■ TASK TO COMPLETE ■
Pull every line with "will" from the data.

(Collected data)

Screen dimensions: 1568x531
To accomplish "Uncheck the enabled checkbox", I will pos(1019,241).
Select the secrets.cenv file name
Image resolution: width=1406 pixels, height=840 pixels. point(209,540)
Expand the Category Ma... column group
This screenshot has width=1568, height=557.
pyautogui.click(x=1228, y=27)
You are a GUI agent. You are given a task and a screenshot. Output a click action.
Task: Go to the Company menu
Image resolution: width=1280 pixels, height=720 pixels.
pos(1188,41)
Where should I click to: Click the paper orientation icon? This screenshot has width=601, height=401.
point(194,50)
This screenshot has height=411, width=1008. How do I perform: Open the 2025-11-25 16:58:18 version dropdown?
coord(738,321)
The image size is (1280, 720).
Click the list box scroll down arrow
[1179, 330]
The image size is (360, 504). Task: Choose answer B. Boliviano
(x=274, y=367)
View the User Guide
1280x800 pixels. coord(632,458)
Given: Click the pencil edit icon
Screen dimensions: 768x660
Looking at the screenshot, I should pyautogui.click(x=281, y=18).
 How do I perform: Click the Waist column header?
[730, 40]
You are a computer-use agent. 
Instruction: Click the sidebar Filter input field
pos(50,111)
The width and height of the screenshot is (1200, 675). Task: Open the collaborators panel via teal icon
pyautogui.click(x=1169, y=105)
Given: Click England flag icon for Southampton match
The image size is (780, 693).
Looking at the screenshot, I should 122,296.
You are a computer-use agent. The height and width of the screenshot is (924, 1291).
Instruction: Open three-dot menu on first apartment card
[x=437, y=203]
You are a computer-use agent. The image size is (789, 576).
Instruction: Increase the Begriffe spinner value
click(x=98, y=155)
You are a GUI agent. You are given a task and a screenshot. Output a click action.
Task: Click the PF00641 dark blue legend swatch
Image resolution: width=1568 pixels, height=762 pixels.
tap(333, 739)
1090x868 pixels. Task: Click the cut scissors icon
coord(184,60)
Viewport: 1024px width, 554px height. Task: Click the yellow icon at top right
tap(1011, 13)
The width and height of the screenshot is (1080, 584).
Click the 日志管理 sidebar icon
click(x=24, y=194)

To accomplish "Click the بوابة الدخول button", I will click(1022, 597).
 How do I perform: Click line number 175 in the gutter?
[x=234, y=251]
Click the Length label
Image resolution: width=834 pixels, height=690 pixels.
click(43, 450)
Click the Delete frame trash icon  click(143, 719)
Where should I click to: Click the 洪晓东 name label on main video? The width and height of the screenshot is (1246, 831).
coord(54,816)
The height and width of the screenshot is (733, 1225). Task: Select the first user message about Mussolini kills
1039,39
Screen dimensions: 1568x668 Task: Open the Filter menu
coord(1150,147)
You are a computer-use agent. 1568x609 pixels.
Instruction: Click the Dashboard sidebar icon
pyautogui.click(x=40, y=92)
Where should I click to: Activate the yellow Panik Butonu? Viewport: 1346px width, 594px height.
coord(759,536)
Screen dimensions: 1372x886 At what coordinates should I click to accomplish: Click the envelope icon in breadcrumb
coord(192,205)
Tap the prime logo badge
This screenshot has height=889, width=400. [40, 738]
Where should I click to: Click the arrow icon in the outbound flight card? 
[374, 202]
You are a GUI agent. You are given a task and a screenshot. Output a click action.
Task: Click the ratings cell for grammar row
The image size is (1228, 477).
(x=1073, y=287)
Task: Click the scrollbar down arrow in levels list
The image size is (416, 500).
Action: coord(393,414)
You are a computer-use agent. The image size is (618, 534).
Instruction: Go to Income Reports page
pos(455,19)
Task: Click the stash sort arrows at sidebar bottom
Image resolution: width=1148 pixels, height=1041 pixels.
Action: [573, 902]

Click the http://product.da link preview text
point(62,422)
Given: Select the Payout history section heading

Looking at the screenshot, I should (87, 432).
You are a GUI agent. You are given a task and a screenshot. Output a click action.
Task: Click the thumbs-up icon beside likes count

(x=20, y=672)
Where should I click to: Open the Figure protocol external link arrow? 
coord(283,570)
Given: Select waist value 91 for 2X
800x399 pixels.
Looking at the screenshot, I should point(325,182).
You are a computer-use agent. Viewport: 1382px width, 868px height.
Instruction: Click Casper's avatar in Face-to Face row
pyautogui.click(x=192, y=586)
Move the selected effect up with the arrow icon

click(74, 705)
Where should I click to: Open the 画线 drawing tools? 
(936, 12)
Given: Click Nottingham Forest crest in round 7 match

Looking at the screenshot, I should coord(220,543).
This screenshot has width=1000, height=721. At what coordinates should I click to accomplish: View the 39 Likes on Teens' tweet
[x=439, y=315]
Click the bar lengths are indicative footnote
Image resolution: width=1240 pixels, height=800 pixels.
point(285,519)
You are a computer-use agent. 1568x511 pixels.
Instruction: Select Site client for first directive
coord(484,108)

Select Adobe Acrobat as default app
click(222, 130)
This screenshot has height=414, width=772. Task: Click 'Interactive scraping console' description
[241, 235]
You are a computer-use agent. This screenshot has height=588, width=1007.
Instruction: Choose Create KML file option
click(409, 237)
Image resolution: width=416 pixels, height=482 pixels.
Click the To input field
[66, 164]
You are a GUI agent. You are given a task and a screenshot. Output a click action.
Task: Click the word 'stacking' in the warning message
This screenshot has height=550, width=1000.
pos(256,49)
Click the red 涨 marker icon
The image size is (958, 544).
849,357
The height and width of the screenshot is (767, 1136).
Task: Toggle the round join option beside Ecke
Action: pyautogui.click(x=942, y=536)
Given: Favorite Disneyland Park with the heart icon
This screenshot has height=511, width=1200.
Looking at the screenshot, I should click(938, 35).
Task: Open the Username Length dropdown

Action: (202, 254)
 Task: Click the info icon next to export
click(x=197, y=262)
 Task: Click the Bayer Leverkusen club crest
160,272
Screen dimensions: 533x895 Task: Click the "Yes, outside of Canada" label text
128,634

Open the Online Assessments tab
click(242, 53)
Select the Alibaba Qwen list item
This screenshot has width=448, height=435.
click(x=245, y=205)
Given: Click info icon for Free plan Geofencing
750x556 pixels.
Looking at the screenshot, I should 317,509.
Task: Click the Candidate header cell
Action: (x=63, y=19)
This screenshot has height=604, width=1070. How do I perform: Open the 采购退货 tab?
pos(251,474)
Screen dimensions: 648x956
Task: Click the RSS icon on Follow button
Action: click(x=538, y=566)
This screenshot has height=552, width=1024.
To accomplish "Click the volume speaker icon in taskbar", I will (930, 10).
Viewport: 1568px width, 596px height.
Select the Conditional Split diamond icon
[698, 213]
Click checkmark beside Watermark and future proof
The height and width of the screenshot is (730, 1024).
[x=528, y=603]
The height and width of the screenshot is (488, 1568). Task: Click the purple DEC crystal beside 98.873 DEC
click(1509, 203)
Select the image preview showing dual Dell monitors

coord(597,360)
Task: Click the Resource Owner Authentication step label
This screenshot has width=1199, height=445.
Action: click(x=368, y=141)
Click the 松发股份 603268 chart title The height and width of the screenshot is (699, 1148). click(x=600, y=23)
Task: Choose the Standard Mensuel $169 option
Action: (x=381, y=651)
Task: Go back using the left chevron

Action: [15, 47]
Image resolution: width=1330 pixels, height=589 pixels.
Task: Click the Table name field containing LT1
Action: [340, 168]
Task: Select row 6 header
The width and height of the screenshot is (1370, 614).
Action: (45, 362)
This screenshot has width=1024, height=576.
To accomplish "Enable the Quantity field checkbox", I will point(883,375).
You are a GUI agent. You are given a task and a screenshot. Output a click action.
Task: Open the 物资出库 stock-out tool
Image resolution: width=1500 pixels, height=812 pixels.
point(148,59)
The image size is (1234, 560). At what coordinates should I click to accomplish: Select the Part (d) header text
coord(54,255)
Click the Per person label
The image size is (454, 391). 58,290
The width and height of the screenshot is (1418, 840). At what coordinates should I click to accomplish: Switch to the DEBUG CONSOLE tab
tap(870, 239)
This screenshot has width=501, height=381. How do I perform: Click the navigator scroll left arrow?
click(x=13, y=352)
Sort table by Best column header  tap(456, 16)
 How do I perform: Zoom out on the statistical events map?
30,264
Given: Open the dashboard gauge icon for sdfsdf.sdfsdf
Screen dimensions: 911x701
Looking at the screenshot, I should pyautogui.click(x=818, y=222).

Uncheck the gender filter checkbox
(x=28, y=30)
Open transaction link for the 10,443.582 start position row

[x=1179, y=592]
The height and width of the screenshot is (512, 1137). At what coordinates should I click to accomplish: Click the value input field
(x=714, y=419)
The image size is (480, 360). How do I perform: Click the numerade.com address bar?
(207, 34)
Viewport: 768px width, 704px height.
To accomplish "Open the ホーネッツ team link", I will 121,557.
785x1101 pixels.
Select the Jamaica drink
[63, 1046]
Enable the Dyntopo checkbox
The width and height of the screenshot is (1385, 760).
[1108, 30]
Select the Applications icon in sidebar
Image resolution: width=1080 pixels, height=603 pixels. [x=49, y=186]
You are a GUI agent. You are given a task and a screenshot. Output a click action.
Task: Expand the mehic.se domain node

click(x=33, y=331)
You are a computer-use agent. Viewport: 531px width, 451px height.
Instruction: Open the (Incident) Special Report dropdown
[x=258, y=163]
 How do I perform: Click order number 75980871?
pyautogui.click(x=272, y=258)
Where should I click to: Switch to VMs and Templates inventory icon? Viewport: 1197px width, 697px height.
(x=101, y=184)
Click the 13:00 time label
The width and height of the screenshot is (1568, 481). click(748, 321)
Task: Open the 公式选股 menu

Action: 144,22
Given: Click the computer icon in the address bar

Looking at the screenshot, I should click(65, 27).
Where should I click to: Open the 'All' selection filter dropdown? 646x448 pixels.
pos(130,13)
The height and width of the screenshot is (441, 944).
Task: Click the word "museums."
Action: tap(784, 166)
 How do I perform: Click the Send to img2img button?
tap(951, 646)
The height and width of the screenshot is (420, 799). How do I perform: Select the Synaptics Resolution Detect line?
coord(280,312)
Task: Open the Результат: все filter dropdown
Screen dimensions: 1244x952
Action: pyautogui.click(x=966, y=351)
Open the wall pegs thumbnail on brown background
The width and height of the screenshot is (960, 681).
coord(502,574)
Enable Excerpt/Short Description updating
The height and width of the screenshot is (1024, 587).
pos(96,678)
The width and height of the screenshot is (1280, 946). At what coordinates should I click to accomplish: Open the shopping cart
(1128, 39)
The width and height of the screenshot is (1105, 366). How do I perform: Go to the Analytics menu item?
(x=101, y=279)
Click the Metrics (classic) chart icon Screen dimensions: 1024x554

■ SOLUTION TO THIS PROBLEM ■
To accomplish "Uncheck the enabled checkbox", I will pos(1019,241).
To accomplish "Click the بوابة الدخول button", I will click(1022, 597).
To accomplish "Click the volume speaker icon in taskbar", I will (930, 10).
To accomplish "Enable the Quantity field checkbox", I will point(883,375).
To accomplish "Open the ホーネッツ team link", I will 121,557.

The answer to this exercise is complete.